PHOTO: US President Barack Obama and Prime Minister of Israel Benjamin Netanyahu meet in the Oval Office of the White House in Washington DC, USA, on May 20, 2011. (Michael Reynolds/EPA)
In recent weeks, the troubled relationship between the administration of U.S. President Barack Obama and the government of Israeli Prime Minister Benjamin Netanyahu has once again been making headlines, following several announcements for new Israeli settlement construction on occupied Palestinian land.
Prime Minister Netanyahu’s disregard for American policy on settlement construction and strained ties with the United States are nothing new. During his first term as prime minister (1996-1999), Netanyahu had a similarly difficult relationship with President Bill Clinton, who following their first meeting exclaimed, "Who the f-ck does he think he is? Who's the f-cking superpower here?" In 1989, Secretary of State James Baker had Netanyahu, then a senior foreign policy official in the government of Yitzhak Shamir, banned from the State Department after he made disparaging comments about President George H. W. Bush.
1. During an official visit to the White House in May 2011, Prime Minister Netanyahu lectures President Obama during comments to the press after a meeting in the Oval Office in a move that’s widely seen as a diplomatic slap in the face.
2. In March 2010, the Israeli government announces plans for construction of 1600 new settlement units in occupied East Jerusalem as Vice President Joe Biden arrives for an official visit, despite the fact that the Obama administration has been pressuring Israel to implement a settlement freeze to facilitate the resumption of peace talks with the Palestinians. In response, Secretary of State Hillary Clinton condemns the timing of the announcement as "insulting" to the United States.
3. During the 2012 U.S. presidential election, Prime Minister Netanyahu all but campaigns openly for President Obama’s Republican challenger, Mitt Romney.
4. In response to a U.S. ceasefire proposal to end Israel’s assault on Gaza in July 2014, senior Israeli officials accuse Secretary of State John Kerry of carrying out a “strategic terrorist attack” against Israel.
5. After President Obama takes office in 2009, Israel refuses U.S. requests for a freeze on construction in Jewish settlements on occupied Palestinian land, which violate both international law and official U.S. government policy going back decades, as part of an effort to restart peace talks. Prime Minister Netanyahu’s government eventually agrees to a 10-month partial building slowdown, but it contains so many loopholes as to render it meaningless.

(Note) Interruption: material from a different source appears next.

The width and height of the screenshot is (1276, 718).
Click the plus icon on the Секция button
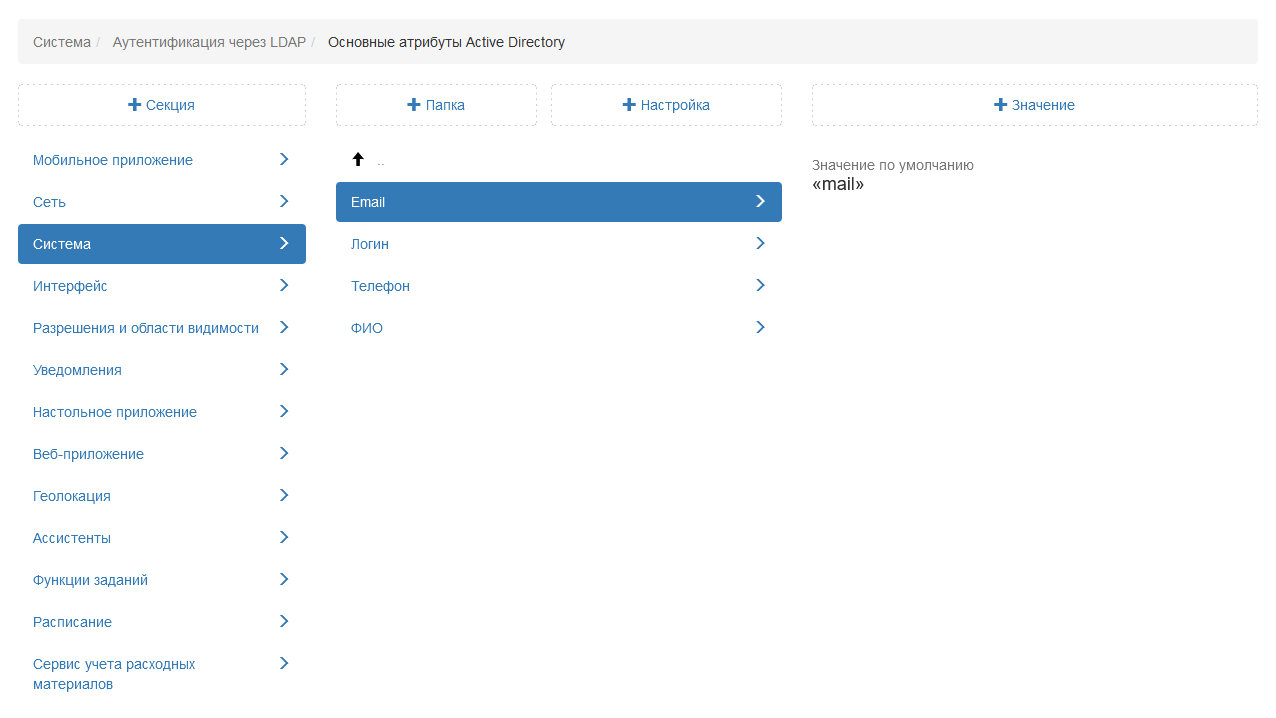(135, 105)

6. On July 17, 2014, a day after President Obama warns of further civilian casualties and calls for a de-escalation in violence following weeks of mounting Israeli repression in the West Bank and air attacks on Gaza, Israel launches a massive ground invasion of the Gaza Strip, which kills approximately 1400 Palestinian civilians over the next several weeks. During the assault, Israeli forces repeatedly attack UN facilities where displaced Palestinians are sheltering, killing and wounding hundreds of civilians, despite pointed calls from the White House demanding Israel take all possible precautions to avoid civilian casualties.
7. In January 2014, Israeli Defense Minister Moshe Yaalon accuses Secretary of State Kerry of being motivated by a “misplaced obsession and messianic fervor” in his push for peace between Israelis and Palestinians, adding that Kerry “cannot teach me anything about the conflict with the Palestinians." According to other media reports, Yaalon had been badmouthing Kerry to reporters and diplomats for weeks.
8. In October 2014, following criticism from the White House over settlement construction in occupied East Jerusalem, Prime Minister Netanyahu tells an American interviewer that such criticism goes “against American values."
9. In February 2014, a meeting between the U.S. ambassador to Israel, Daniel Shapiro, and a group of right-wing parliamentarians from Israel’s coalition government intended to improve relations with the Obama administration turns ugly, with the legislators accusing the U.S. of failing to support Israel strongly enough. Yariv Levin, chairman of Israel’s coalition government and a member of Prime Minister Netanyahu’s Likud party, tells Shapiro that the U.S. should support Israel unconditionally, stating: "We see our alliance with you as unconditional. When there is a true alliance, it is proved by you standing behind us, even when you think we're wrong,” while Deputy Speaker of the Knesset Moshe Feiglin, also from Netanyahu’s Likud party, claims that the refusal of the Obama administration to release Jonathan Pollard, a U.S citizen sentenced to life in prison in 1986 for spying for Israel, "reeked of anti-Semitism."
10. In February 2014, following warnings from Secretary of State Kerry that Israel is becoming isolated internationally and vulnerable to the global Boycott, Divestment and Sanctions (BDS) movement, Deputy Minister of Transportation Tzipi Hotovely, from Netanyahu's Likud party, blasts Kerry, claiming his “unprecedented threats of a boycott are an attempt to terrorize Israel.”